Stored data
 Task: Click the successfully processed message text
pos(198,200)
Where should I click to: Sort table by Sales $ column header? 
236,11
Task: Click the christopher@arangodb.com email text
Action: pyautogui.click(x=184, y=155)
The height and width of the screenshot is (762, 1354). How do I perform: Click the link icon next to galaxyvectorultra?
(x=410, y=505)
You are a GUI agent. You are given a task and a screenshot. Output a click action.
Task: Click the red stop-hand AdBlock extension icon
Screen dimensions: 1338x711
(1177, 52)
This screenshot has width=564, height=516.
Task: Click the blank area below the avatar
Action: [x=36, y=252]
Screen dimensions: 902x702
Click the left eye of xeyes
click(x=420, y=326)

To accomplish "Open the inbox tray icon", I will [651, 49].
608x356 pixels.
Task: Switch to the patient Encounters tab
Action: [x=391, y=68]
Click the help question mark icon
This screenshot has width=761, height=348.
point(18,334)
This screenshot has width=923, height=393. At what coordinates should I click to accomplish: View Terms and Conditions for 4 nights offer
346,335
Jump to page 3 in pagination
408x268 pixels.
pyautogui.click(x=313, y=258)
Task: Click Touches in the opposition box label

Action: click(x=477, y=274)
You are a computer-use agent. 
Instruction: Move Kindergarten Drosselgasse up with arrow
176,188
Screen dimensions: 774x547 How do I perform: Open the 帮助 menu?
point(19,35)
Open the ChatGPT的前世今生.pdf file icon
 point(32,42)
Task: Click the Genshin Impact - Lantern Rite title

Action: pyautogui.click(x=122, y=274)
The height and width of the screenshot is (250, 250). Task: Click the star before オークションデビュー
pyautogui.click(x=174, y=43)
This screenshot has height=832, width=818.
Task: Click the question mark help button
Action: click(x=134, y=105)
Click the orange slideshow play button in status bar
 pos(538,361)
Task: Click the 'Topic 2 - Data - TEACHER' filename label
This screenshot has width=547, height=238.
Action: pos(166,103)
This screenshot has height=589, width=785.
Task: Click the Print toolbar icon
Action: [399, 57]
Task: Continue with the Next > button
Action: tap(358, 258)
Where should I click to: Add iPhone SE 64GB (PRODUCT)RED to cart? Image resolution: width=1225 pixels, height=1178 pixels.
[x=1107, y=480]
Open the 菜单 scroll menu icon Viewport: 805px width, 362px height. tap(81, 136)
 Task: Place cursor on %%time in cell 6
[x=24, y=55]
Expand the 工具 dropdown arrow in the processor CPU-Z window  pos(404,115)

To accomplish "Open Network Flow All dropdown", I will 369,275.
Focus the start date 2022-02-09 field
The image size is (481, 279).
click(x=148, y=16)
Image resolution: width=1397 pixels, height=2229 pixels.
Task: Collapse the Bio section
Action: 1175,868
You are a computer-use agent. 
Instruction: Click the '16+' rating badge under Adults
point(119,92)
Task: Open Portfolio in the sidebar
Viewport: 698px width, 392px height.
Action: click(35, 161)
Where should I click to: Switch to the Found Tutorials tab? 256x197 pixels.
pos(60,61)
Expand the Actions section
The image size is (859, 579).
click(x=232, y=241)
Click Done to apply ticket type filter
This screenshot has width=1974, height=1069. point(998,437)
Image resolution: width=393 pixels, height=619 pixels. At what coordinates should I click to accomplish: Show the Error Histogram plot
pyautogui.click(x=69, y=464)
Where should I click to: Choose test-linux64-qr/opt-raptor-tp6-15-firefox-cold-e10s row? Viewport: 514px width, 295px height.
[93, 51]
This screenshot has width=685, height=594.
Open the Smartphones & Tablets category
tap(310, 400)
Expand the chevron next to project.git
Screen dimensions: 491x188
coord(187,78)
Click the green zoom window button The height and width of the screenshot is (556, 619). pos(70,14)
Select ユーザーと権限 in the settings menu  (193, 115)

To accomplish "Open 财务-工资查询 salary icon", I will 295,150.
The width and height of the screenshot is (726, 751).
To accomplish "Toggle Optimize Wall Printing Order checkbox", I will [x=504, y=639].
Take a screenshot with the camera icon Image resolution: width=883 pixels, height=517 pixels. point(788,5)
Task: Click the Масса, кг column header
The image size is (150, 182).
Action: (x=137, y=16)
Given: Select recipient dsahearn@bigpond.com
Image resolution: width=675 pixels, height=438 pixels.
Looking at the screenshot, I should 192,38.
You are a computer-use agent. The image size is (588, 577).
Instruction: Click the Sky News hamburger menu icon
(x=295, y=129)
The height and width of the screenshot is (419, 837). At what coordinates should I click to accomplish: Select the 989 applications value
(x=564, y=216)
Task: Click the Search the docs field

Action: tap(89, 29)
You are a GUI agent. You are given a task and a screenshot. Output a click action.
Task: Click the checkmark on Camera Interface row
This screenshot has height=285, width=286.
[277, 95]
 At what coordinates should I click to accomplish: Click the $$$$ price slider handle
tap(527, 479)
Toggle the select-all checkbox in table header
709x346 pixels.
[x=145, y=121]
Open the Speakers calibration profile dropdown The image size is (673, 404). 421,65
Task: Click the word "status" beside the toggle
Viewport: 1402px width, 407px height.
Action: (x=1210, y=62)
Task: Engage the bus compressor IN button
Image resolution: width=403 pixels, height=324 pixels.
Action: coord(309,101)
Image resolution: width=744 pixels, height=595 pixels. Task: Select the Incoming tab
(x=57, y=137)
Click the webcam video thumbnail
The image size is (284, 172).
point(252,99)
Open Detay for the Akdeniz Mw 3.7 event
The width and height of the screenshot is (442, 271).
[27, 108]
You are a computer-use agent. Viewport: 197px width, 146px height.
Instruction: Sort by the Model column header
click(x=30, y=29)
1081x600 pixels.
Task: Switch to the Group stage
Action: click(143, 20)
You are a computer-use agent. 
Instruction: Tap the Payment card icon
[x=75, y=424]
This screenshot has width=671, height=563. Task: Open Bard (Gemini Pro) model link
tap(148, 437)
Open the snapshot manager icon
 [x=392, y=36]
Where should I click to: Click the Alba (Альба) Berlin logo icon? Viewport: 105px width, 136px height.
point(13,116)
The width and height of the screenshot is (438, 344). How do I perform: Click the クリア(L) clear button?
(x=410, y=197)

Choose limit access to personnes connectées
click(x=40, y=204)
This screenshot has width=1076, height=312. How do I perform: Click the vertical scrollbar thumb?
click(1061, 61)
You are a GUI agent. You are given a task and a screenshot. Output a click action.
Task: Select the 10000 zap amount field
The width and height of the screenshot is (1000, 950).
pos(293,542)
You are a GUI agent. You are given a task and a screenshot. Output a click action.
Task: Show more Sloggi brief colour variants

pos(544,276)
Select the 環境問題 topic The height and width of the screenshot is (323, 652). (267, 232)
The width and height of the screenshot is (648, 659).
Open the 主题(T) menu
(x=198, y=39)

**WORK TO COMPLETE**
None of the records may be omitted or altered when they are given again.

**TASK OUTPUT**
 Task: Click the successfully processed message text
pos(198,200)
Where should I click to: Sort table by Sales $ column header? 
236,11
Task: Click the christopher@arangodb.com email text
Action: pyautogui.click(x=184, y=155)
The height and width of the screenshot is (762, 1354). How do I perform: Click the link icon next to galaxyvectorultra?
(x=410, y=505)
You are a GUI agent. You are given a task and a screenshot. Output a click action.
Task: Click the red stop-hand AdBlock extension icon
Screen dimensions: 1338x711
(1177, 52)
This screenshot has width=564, height=516.
Task: Click the blank area below the avatar
Action: [x=36, y=252]
Screen dimensions: 902x702
Click the left eye of xeyes
click(x=420, y=326)

To accomplish "Open the inbox tray icon", I will [651, 49].
608x356 pixels.
Task: Switch to the patient Encounters tab
Action: [x=391, y=68]
Click the help question mark icon
This screenshot has width=761, height=348.
point(18,334)
This screenshot has width=923, height=393. At what coordinates should I click to accomplish: View Terms and Conditions for 4 nights offer
346,335
Jump to page 3 in pagination
408x268 pixels.
pyautogui.click(x=313, y=258)
Task: Click Touches in the opposition box label

Action: click(x=477, y=274)
You are a computer-use agent. 
Instruction: Move Kindergarten Drosselgasse up with arrow
176,188
Screen dimensions: 774x547 How do I perform: Open the 帮助 menu?
point(19,35)
Open the ChatGPT的前世今生.pdf file icon
 point(32,42)
Task: Click the Genshin Impact - Lantern Rite title

Action: pyautogui.click(x=122, y=274)
The height and width of the screenshot is (250, 250). Task: Click the star before オークションデビュー
pyautogui.click(x=174, y=43)
This screenshot has height=832, width=818.
Task: Click the question mark help button
Action: click(x=134, y=105)
Click the orange slideshow play button in status bar
 pos(538,361)
Task: Click the 'Topic 2 - Data - TEACHER' filename label
This screenshot has width=547, height=238.
Action: pos(166,103)
This screenshot has height=589, width=785.
Task: Click the Print toolbar icon
Action: [399, 57]
Task: Continue with the Next > button
Action: tap(358, 258)
Where should I click to: Add iPhone SE 64GB (PRODUCT)RED to cart? Image resolution: width=1225 pixels, height=1178 pixels.
[x=1107, y=480]
Open the 菜单 scroll menu icon Viewport: 805px width, 362px height. tap(81, 136)
 Task: Place cursor on %%time in cell 6
[x=24, y=55]
Expand the 工具 dropdown arrow in the processor CPU-Z window  pos(404,115)

To accomplish "Open Network Flow All dropdown", I will 369,275.
Focus the start date 2022-02-09 field
The image size is (481, 279).
click(x=148, y=16)
Image resolution: width=1397 pixels, height=2229 pixels.
Task: Collapse the Bio section
Action: 1175,868
You are a computer-use agent. 
Instruction: Click the '16+' rating badge under Adults
point(119,92)
Task: Open Portfolio in the sidebar
Viewport: 698px width, 392px height.
Action: click(35, 161)
Where should I click to: Switch to the Found Tutorials tab? 256x197 pixels.
pos(60,61)
Expand the Actions section
The image size is (859, 579).
click(x=232, y=241)
Click Done to apply ticket type filter
This screenshot has width=1974, height=1069. point(998,437)
Image resolution: width=393 pixels, height=619 pixels. At what coordinates should I click to accomplish: Show the Error Histogram plot
pyautogui.click(x=69, y=464)
Where should I click to: Choose test-linux64-qr/opt-raptor-tp6-15-firefox-cold-e10s row? Viewport: 514px width, 295px height.
[93, 51]
This screenshot has width=685, height=594.
Open the Smartphones & Tablets category
tap(310, 400)
Expand the chevron next to project.git
Screen dimensions: 491x188
coord(187,78)
Click the green zoom window button The height and width of the screenshot is (556, 619). pos(70,14)
Select ユーザーと権限 in the settings menu  (193, 115)

To accomplish "Open 财务-工资查询 salary icon", I will 295,150.
The width and height of the screenshot is (726, 751).
To accomplish "Toggle Optimize Wall Printing Order checkbox", I will [x=504, y=639].
Take a screenshot with the camera icon Image resolution: width=883 pixels, height=517 pixels. point(788,5)
Task: Click the Масса, кг column header
The image size is (150, 182).
Action: (x=137, y=16)
Given: Select recipient dsahearn@bigpond.com
Image resolution: width=675 pixels, height=438 pixels.
Looking at the screenshot, I should 192,38.
You are a computer-use agent. The image size is (588, 577).
Instruction: Click the Sky News hamburger menu icon
(x=295, y=129)
The height and width of the screenshot is (419, 837). At what coordinates should I click to accomplish: Select the 989 applications value
(x=564, y=216)
Task: Click the Search the docs field

Action: tap(89, 29)
You are a GUI agent. You are given a task and a screenshot. Output a click action.
Task: Click the checkmark on Camera Interface row
This screenshot has height=285, width=286.
[277, 95]
 At what coordinates should I click to accomplish: Click the $$$$ price slider handle
tap(527, 479)
Toggle the select-all checkbox in table header
709x346 pixels.
[x=145, y=121]
Open the Speakers calibration profile dropdown The image size is (673, 404). 421,65
Task: Click the word "status" beside the toggle
Viewport: 1402px width, 407px height.
Action: (x=1210, y=62)
Task: Engage the bus compressor IN button
Image resolution: width=403 pixels, height=324 pixels.
Action: coord(309,101)
Image resolution: width=744 pixels, height=595 pixels. Task: Select the Incoming tab
(x=57, y=137)
Click the webcam video thumbnail
The image size is (284, 172).
point(252,99)
Open Detay for the Akdeniz Mw 3.7 event
The width and height of the screenshot is (442, 271).
[27, 108]
You are a computer-use agent. Viewport: 197px width, 146px height.
Instruction: Sort by the Model column header
click(x=30, y=29)
1081x600 pixels.
Task: Switch to the Group stage
Action: click(143, 20)
You are a computer-use agent. 
Instruction: Tap the Payment card icon
[x=75, y=424]
This screenshot has width=671, height=563. Task: Open Bard (Gemini Pro) model link
tap(148, 437)
Open the snapshot manager icon
 [x=392, y=36]
Where should I click to: Click the Alba (Альба) Berlin logo icon? Viewport: 105px width, 136px height.
point(13,116)
The width and height of the screenshot is (438, 344). How do I perform: Click the クリア(L) clear button?
(x=410, y=197)

Choose limit access to personnes connectées
click(x=40, y=204)
This screenshot has width=1076, height=312. How do I perform: Click the vertical scrollbar thumb?
click(1061, 61)
You are a GUI agent. You are given a task and a screenshot. Output a click action.
Task: Select the 10000 zap amount field
The width and height of the screenshot is (1000, 950).
pos(293,542)
You are a GUI agent. You are given a task and a screenshot. Output a click action.
Task: Show more Sloggi brief colour variants

pos(544,276)
Select the 環境問題 topic The height and width of the screenshot is (323, 652). (267, 232)
The width and height of the screenshot is (648, 659).
Open the 主题(T) menu
(x=198, y=39)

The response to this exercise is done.